Tu entres dans ta berline milieu de gamme, poses tes solaires milieu de gamme sur ton nez milieu de gamme, mets le contact et roule. Sur le chemin, pour passer le temps, tu fais des pronostics sur qui arrivera en retard. Et les nominés sont :
Marina G., grande gagnante catégorie « famille nombreuse ». Une moyenne de cinq minutes de retard tous les matins.
Thibaut R., grand favori catégorie « vie sociale envahissante ». Deux à trois minutes de retard, plus une ou deux grattées sur sa pause déjeuner.
Isaac M., petit nouveau dans la catégorie « jeune branleur ». Sans commentaire.
Toi, Gérard Petit, tu n'as jamais eu une seule minute de retard, te dis-tu en sortant de ta voiture. Tu n'as pas de chiards, tu n'as pas de compagne, pas vraiment d'amis c'est vrai, mais tu n'as jamais eu une seule minute de retard. Et pendant une belle journée d'automne qui ressemblait à s'y méprendre au plus beau jour de ta vie milieu de gamme, une semaine jour pour jour après ton quarante-sixième anniversaire, tu as été nommé responsable. Ce jour-là, pendant que le jus d'orange coulait à flots dans des gobelets en plastique, tu as pu voir pendant un court instant un sourire sur le visage du directeur général, un sourire qui s'adressait directement à toi.

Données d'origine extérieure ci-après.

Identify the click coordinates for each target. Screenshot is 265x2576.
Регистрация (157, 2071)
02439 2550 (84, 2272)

Lui, qui jusqu'à maintenant te disait à peine bonjour, te souriait. L'éclat divin de l'émail de ses dents, comme une auréole buccale, s'est imprimé à vie dans ta rétine. Tu t'es aussitôt senti investi d'une mission. En tant que responsable, tu te dois d'être irréprochable. Tu dois aussi veiller à ce que toute ton équipe le soit. Alors tu es un peu dur, c'est vrai, mais c'est important. Pourquoi devrais-tu avoir à assumer des erreurs alors que tu es irréprochable ?

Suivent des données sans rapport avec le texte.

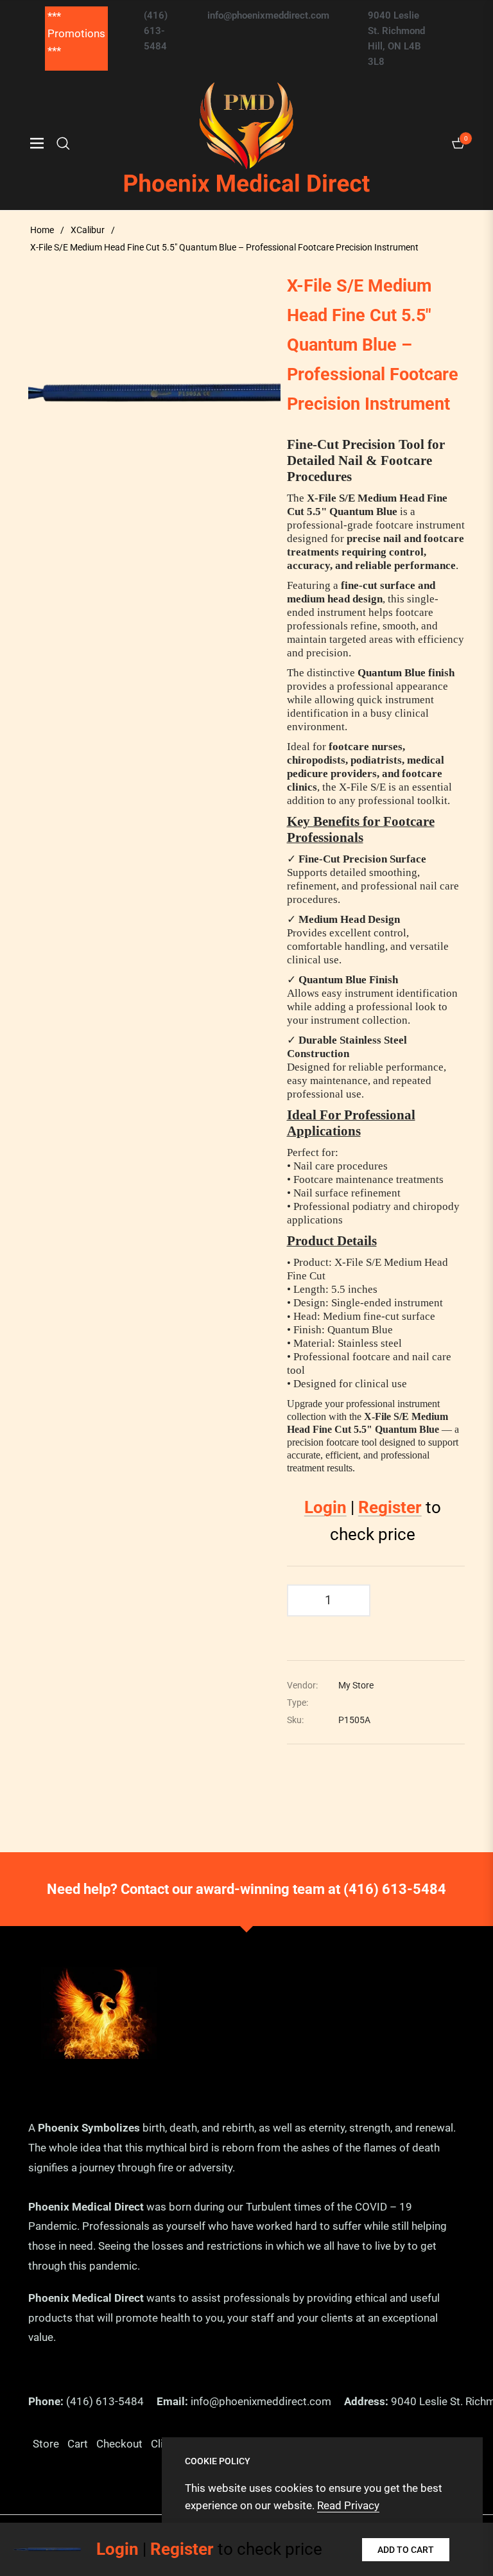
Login (325, 1507)
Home (42, 230)
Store (46, 2443)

Tu as cinq minutes d'avance. Tu vas pouvoir guetter les arrivées, car évidemment, personne n'est là. L'œil d'un responsable est bien plus efficace qu'une pointeuse. Tu t'assieds à ton bureau et commence à mâchouiller mécaniquement le bout de ton crayon. Thibaut aura sûrement la gueule de bois, tu pourras l'envoyer au milieu des machines histoire qu'il comprenne sa douleur. Le petit Isaac ira décharger les camions seul, hors de question qu'on lui file un coup de main. Et la petite de Marina peut crever de sa gastro, si sa mère devient insomniaque elle n'aura peut-être plus de problème pour se lever le matin. Ton pauvre crayon encaisse tant bien que mal tes accès de haine en te laissant quelques échardes entre les dents. Tu les hais. Ils avancent tous au ralenti et en profitent pour te mettre des bâtons dans les roues. Car au fond de toi, Gérard Petit, tu es persuadé que ton destin est grand.
Un jour, tu seras tout en haut de l'échelle. Et ils verront. Tu seras même au dessus de l'échelle. Tu flotteras en apesanteur, tel un dieu omniscient qui pourra modeler son équipe à son image. Et ils verront. Au dessus de toi flottera l'auréole dentée du grand patron, comme pour vérifier que tu es digne de prendre la relève. Et toi, Gérard Petit, tu auras les vies de tous tes employés entre les mains, leurs salaires, leur nourriture, et ils t'obéiront. Ces ingrats t'obéiront, tout comme cet ingrat de Ponos, qui devient subitement docile quand sa gamelle est vide. Ils attendront le jour où, vision céleste, tu leur adresseras un sourire. Ils se lèveront chaque matin avec le désir de te satisfaire, toi qui leur as tout donné. Ils…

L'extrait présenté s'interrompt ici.